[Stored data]
= = = =

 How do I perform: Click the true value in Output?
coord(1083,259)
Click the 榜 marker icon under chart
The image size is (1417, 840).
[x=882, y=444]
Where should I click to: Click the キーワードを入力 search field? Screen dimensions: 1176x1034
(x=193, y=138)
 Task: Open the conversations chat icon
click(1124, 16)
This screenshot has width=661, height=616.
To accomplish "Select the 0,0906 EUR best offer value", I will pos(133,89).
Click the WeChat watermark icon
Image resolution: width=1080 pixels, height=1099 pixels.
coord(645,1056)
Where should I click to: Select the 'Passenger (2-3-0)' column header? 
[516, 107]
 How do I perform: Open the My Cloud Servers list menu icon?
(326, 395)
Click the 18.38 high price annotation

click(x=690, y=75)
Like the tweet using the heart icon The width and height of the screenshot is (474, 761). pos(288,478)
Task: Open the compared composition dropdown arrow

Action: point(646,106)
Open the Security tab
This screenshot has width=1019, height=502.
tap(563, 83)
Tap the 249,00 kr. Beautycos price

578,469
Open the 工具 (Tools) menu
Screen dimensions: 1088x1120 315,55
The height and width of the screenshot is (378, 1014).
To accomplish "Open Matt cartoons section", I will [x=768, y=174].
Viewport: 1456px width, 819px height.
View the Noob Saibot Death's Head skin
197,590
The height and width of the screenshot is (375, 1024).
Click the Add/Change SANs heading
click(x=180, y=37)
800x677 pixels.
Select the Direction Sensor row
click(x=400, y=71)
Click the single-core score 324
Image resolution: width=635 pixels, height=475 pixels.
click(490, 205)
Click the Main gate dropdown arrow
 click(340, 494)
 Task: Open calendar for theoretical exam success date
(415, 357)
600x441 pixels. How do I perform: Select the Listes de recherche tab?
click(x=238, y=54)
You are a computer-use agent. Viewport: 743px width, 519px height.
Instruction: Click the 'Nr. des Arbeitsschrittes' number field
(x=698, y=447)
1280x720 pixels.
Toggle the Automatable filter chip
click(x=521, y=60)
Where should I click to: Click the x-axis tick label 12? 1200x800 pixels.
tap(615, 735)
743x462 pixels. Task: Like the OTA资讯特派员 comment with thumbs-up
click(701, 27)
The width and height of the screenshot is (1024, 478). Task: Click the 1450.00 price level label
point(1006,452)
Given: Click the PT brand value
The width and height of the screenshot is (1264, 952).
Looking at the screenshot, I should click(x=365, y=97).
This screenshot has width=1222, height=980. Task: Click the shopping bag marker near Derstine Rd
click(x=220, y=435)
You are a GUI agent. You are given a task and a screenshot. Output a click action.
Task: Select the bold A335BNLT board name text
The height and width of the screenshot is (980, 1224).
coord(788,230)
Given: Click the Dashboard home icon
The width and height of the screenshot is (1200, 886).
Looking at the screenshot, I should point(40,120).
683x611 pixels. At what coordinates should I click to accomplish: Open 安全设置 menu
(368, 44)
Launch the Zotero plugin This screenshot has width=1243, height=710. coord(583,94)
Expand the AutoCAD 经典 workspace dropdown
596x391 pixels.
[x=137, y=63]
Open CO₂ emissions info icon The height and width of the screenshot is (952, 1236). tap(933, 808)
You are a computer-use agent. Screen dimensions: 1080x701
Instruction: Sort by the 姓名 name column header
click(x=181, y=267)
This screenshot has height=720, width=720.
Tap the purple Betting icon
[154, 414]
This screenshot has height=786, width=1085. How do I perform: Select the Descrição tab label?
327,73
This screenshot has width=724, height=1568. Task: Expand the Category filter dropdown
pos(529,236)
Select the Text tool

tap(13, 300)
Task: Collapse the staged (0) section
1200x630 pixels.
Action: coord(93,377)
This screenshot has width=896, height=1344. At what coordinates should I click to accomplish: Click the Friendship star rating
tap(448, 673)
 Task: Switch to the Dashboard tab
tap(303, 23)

= = = =

Every line above is to be transcribed exactly.

» Reply:
 How do I perform: Click the true value in Output?
coord(1083,259)
Click the 榜 marker icon under chart
The image size is (1417, 840).
[x=882, y=444]
Where should I click to: Click the キーワードを入力 search field? Screen dimensions: 1176x1034
(x=193, y=138)
 Task: Open the conversations chat icon
click(1124, 16)
This screenshot has width=661, height=616.
To accomplish "Select the 0,0906 EUR best offer value", I will pos(133,89).
Click the WeChat watermark icon
Image resolution: width=1080 pixels, height=1099 pixels.
coord(645,1056)
Where should I click to: Select the 'Passenger (2-3-0)' column header? 
[516, 107]
 How do I perform: Open the My Cloud Servers list menu icon?
(326, 395)
Click the 18.38 high price annotation

click(x=690, y=75)
Like the tweet using the heart icon The width and height of the screenshot is (474, 761). pos(288,478)
Task: Open the compared composition dropdown arrow

Action: point(646,106)
Open the Security tab
This screenshot has width=1019, height=502.
tap(563, 83)
Tap the 249,00 kr. Beautycos price

578,469
Open the 工具 (Tools) menu
Screen dimensions: 1088x1120 315,55
The height and width of the screenshot is (378, 1014).
To accomplish "Open Matt cartoons section", I will [x=768, y=174].
Viewport: 1456px width, 819px height.
View the Noob Saibot Death's Head skin
197,590
The height and width of the screenshot is (375, 1024).
Click the Add/Change SANs heading
click(x=180, y=37)
800x677 pixels.
Select the Direction Sensor row
click(x=400, y=71)
Click the single-core score 324
Image resolution: width=635 pixels, height=475 pixels.
click(490, 205)
Click the Main gate dropdown arrow
 click(340, 494)
 Task: Open calendar for theoretical exam success date
(415, 357)
600x441 pixels. How do I perform: Select the Listes de recherche tab?
click(x=238, y=54)
You are a computer-use agent. Viewport: 743px width, 519px height.
Instruction: Click the 'Nr. des Arbeitsschrittes' number field
(x=698, y=447)
1280x720 pixels.
Toggle the Automatable filter chip
click(x=521, y=60)
Where should I click to: Click the x-axis tick label 12? 1200x800 pixels.
tap(615, 735)
743x462 pixels. Task: Like the OTA资讯特派员 comment with thumbs-up
click(701, 27)
The width and height of the screenshot is (1024, 478). Task: Click the 1450.00 price level label
point(1006,452)
Given: Click the PT brand value
The width and height of the screenshot is (1264, 952).
Looking at the screenshot, I should click(x=365, y=97).
This screenshot has width=1222, height=980. Task: Click the shopping bag marker near Derstine Rd
click(x=220, y=435)
You are a GUI agent. You are given a task and a screenshot. Output a click action.
Task: Select the bold A335BNLT board name text
The height and width of the screenshot is (980, 1224).
coord(788,230)
Given: Click the Dashboard home icon
The width and height of the screenshot is (1200, 886).
Looking at the screenshot, I should point(40,120).
683x611 pixels. At what coordinates should I click to accomplish: Open 安全设置 menu
(368, 44)
Launch the Zotero plugin This screenshot has width=1243, height=710. coord(583,94)
Expand the AutoCAD 经典 workspace dropdown
596x391 pixels.
[x=137, y=63]
Open CO₂ emissions info icon The height and width of the screenshot is (952, 1236). tap(933, 808)
You are a computer-use agent. Screen dimensions: 1080x701
Instruction: Sort by the 姓名 name column header
click(x=181, y=267)
This screenshot has height=720, width=720.
Tap the purple Betting icon
[154, 414]
This screenshot has height=786, width=1085. How do I perform: Select the Descrição tab label?
327,73
This screenshot has width=724, height=1568. Task: Expand the Category filter dropdown
pos(529,236)
Select the Text tool

tap(13, 300)
Task: Collapse the staged (0) section
1200x630 pixels.
Action: coord(93,377)
This screenshot has width=896, height=1344. At what coordinates should I click to accomplish: Click the Friendship star rating
tap(448, 673)
 Task: Switch to the Dashboard tab
tap(303, 23)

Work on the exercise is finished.